The “level of skepticism” vs. jobs/interests analysis of the “new friends” revealed surprising results: more than 86% of the credulous users who accepted to become the test-profile’s friends come from the IT industry, with 31% of them working in IT security. This result was an unexpected one, as almost all IT security companies lay stress on the e-threats associated with social networks. These outcomes were tested against the motivation of IT security industry users to become friends with the blonde girl, in order to ensure that they didn’t accept the friendship request just to have “study material” for their own research. All these users were asked about their motivation in accepting the girl in their group and here are  the answers they provided: it was “a lovely face” (53%), “a known face- but I don’t remember the place we’ve met” (17%), “a person that works in the same industry” (24%), “an interesting profile” (6%).

Further on in the “level of skepticism” analysis, 20 persons that accepted the friendship request were chosen in order to continue the study. These persons were invited to have an individual, real-time, written conversation with the respective young lady using specific software, at the same time.

Some theories, such as ‘the social presence theory’ and/or ‘the social context cues theory’, argue that, as social presence decreases, and with an absence of social signs, relationships become less personal and intimate. In contrast, it has been argued that this anonymity allows some people in typing real-time conversations to relate more information than they would in face-to-face relationships (ie: Whitty & Gavin, 2000, 2001).

The experiment revealed that the most vulnerable users appeared to be those that worked in the IT industry: after a half an hour conversation, 10% of them disclosed to “the blonde face” personal sensitive information such as: address, phone number, mother’s and father’s name, etc – information usually used in recovery passwords questions.

Figure 2: Personal sensitive information disclosed after a half an hour conversation (% from the total interlocutors)


In addition to that, after a 2 hour conversation, 73% revealed what appears to be confidential information from their work place, such as future strategies, plans, and unreleased technologies/software.


Figure 3: Potential confidential information disclosed after a two hour conversation (% from the total interlocutors)


The results of this study suggest not only that social network users accept  unknown persons in their group just based on a nice profile photo, but also that they are willing to reveal personal, sensitive information after a short online conversation. This means that social networks serve both as a meeting ground where people can present themselves and communicate, but also as a starting point for a virtual “friendship”, which brings people to divulge too much information because of the illusion of anonymity.

Further readings

Whitty, M., Gavin, J. (2000). Reality bytes: the suspension of disbelief in the maintenance of online attraction. Narratives for a New Millennium, Adelaide, 23–27 February.
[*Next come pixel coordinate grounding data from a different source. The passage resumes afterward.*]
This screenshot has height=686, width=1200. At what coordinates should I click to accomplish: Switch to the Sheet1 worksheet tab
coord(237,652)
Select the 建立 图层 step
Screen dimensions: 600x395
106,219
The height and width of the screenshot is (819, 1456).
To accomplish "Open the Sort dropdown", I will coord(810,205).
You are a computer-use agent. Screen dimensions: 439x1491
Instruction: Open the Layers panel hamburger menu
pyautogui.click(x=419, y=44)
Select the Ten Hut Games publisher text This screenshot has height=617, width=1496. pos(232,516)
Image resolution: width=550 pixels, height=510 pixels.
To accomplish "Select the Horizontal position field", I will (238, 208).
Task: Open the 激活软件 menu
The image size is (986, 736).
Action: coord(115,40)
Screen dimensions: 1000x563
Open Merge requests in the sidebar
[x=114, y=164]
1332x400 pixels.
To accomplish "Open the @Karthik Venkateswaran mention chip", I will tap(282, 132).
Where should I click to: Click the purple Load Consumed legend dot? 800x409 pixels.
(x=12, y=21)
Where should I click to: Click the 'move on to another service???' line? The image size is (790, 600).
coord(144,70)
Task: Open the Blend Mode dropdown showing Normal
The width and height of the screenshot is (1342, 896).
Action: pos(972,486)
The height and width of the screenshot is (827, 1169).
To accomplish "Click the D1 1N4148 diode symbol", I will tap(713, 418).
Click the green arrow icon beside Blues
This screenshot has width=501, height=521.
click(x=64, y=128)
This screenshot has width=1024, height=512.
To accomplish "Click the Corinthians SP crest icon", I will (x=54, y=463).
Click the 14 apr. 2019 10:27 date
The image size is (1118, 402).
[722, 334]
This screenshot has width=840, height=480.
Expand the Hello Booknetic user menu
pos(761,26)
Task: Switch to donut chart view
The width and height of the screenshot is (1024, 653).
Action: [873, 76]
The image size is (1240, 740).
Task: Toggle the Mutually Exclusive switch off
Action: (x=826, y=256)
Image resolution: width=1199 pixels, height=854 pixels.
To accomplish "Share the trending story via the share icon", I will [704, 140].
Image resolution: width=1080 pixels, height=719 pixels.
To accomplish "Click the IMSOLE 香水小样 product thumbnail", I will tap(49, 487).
Whitty, M., Gavin, J.  Age/sex/location: uncovering the social cues in the development of online relationships. CyberPsychology & Behavior 2001; 4: 623–30.



Nondisclosure Statement

No private information from this study will be disclosed or used against the persons that revealed it. No company confidential information will be disclosed or used for personal purposes. The content of the information has not been collected.

About the author

Sabina DATCU

Sabina Datcu, PhD has background training in Applied Informatics and Statistics, Biology and Foreign Languages and Literatures. In 2003 she obtained a master degree in Systems Ecology and in 2009 a PhD degree in Applied Informatics and Statistics.
Since 2001, she was involved in University of Bucharest's FP 5 and FP6 European projects, as researcher in Information and Knowledge Management field.

In 2009, she joined the E-Threat Analysis and Communication Team at BitDefender as technology writer and researcher, and started to write a wide range of IT&C security-related content, from malware, spam and phishing alerts to technical whitepapers and press releases.